Set problem: Could you copy out all of the rows below word for word, leaving nothing changed?

Exercise material:
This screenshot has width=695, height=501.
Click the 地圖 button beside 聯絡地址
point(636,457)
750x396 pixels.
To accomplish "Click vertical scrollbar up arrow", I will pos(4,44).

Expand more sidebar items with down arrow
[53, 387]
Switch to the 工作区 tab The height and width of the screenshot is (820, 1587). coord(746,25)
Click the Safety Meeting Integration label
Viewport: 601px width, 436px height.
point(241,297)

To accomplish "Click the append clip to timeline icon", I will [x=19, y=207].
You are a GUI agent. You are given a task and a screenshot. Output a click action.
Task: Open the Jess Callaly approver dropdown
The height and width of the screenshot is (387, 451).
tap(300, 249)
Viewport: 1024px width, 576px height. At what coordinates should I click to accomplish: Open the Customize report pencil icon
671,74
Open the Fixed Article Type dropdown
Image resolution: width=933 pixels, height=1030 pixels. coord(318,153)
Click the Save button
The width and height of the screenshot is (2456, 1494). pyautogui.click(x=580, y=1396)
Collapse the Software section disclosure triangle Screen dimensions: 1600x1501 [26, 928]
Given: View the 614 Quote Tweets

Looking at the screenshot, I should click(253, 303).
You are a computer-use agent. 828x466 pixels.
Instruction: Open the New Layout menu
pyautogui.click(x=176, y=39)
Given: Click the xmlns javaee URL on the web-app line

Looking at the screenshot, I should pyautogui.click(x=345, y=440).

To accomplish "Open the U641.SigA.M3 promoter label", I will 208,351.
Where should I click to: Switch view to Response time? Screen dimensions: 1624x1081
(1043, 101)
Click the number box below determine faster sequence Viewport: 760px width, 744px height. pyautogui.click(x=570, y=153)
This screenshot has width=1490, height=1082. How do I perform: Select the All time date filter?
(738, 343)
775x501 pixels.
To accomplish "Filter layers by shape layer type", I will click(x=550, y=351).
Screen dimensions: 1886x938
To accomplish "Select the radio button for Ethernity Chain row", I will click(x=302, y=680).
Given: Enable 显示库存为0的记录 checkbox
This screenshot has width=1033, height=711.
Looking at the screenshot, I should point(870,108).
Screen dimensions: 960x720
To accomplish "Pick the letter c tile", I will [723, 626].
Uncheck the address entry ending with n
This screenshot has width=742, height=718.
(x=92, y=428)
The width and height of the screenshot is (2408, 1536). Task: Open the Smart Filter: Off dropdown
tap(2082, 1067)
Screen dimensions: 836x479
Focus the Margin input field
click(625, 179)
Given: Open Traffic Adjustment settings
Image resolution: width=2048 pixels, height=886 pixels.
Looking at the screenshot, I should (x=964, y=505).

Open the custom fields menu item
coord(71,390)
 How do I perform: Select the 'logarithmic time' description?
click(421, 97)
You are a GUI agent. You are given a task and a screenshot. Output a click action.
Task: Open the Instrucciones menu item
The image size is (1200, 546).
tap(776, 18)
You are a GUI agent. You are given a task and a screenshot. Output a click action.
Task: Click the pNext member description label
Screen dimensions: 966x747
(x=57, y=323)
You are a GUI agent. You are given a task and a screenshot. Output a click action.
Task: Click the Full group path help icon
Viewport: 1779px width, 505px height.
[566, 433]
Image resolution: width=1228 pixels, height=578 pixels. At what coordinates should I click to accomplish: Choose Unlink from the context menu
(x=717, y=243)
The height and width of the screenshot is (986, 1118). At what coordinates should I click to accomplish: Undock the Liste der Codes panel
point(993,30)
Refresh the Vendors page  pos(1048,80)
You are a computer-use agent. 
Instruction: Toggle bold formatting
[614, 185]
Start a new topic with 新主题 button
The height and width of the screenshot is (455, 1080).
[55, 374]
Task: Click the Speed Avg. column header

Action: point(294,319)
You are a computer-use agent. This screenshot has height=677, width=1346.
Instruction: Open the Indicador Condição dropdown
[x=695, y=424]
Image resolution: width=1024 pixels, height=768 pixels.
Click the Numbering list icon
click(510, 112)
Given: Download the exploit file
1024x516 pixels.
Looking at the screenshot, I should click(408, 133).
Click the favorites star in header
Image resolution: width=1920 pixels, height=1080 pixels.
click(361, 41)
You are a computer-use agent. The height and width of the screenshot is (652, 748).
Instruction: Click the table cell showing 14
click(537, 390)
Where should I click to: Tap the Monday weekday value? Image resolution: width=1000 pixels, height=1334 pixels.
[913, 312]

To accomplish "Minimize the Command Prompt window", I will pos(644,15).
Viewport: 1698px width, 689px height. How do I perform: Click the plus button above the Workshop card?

Response:
This screenshot has width=695, height=501.
Click the 地圖 button beside 聯絡地址
point(636,457)
750x396 pixels.
To accomplish "Click vertical scrollbar up arrow", I will pos(4,44).

Expand more sidebar items with down arrow
[53, 387]
Switch to the 工作区 tab The height and width of the screenshot is (820, 1587). coord(746,25)
Click the Safety Meeting Integration label
Viewport: 601px width, 436px height.
point(241,297)

To accomplish "Click the append clip to timeline icon", I will [x=19, y=207].
You are a GUI agent. You are given a task and a screenshot. Output a click action.
Task: Open the Jess Callaly approver dropdown
The height and width of the screenshot is (387, 451).
tap(300, 249)
Viewport: 1024px width, 576px height. At what coordinates should I click to accomplish: Open the Customize report pencil icon
671,74
Open the Fixed Article Type dropdown
Image resolution: width=933 pixels, height=1030 pixels. coord(318,153)
Click the Save button
The width and height of the screenshot is (2456, 1494). pyautogui.click(x=580, y=1396)
Collapse the Software section disclosure triangle Screen dimensions: 1600x1501 [26, 928]
Given: View the 614 Quote Tweets

Looking at the screenshot, I should click(253, 303).
You are a computer-use agent. 828x466 pixels.
Instruction: Open the New Layout menu
pyautogui.click(x=176, y=39)
Given: Click the xmlns javaee URL on the web-app line

Looking at the screenshot, I should pyautogui.click(x=345, y=440).

To accomplish "Open the U641.SigA.M3 promoter label", I will 208,351.
Where should I click to: Switch view to Response time? Screen dimensions: 1624x1081
(1043, 101)
Click the number box below determine faster sequence Viewport: 760px width, 744px height. pyautogui.click(x=570, y=153)
This screenshot has width=1490, height=1082. How do I perform: Select the All time date filter?
(738, 343)
775x501 pixels.
To accomplish "Filter layers by shape layer type", I will click(x=550, y=351).
Screen dimensions: 1886x938
To accomplish "Select the radio button for Ethernity Chain row", I will click(x=302, y=680).
Given: Enable 显示库存为0的记录 checkbox
This screenshot has width=1033, height=711.
Looking at the screenshot, I should point(870,108).
Screen dimensions: 960x720
To accomplish "Pick the letter c tile", I will [723, 626].
Uncheck the address entry ending with n
This screenshot has width=742, height=718.
(x=92, y=428)
The width and height of the screenshot is (2408, 1536). Task: Open the Smart Filter: Off dropdown
tap(2082, 1067)
Screen dimensions: 836x479
Focus the Margin input field
click(625, 179)
Given: Open Traffic Adjustment settings
Image resolution: width=2048 pixels, height=886 pixels.
Looking at the screenshot, I should (x=964, y=505).

Open the custom fields menu item
coord(71,390)
 How do I perform: Select the 'logarithmic time' description?
click(421, 97)
You are a GUI agent. You are given a task and a screenshot. Output a click action.
Task: Open the Instrucciones menu item
The image size is (1200, 546).
tap(776, 18)
You are a GUI agent. You are given a task and a screenshot. Output a click action.
Task: Click the pNext member description label
Screen dimensions: 966x747
(x=57, y=323)
You are a GUI agent. You are given a task and a screenshot. Output a click action.
Task: Click the Full group path help icon
Viewport: 1779px width, 505px height.
[566, 433]
Image resolution: width=1228 pixels, height=578 pixels. At what coordinates should I click to accomplish: Choose Unlink from the context menu
(x=717, y=243)
The height and width of the screenshot is (986, 1118). At what coordinates should I click to accomplish: Undock the Liste der Codes panel
point(993,30)
Refresh the Vendors page  pos(1048,80)
You are a computer-use agent. 
Instruction: Toggle bold formatting
[614, 185]
Start a new topic with 新主题 button
The height and width of the screenshot is (455, 1080).
[55, 374]
Task: Click the Speed Avg. column header

Action: point(294,319)
You are a computer-use agent. This screenshot has height=677, width=1346.
Instruction: Open the Indicador Condição dropdown
[x=695, y=424]
Image resolution: width=1024 pixels, height=768 pixels.
Click the Numbering list icon
click(510, 112)
Given: Download the exploit file
1024x516 pixels.
Looking at the screenshot, I should click(408, 133).
Click the favorites star in header
Image resolution: width=1920 pixels, height=1080 pixels.
click(361, 41)
You are a computer-use agent. The height and width of the screenshot is (652, 748).
Instruction: Click the table cell showing 14
click(537, 390)
Where should I click to: Tap the Monday weekday value? Image resolution: width=1000 pixels, height=1334 pixels.
[913, 312]

To accomplish "Minimize the Command Prompt window", I will pos(644,15).
Viewport: 1698px width, 689px height. How do I perform: Click the plus button above the Workshop card?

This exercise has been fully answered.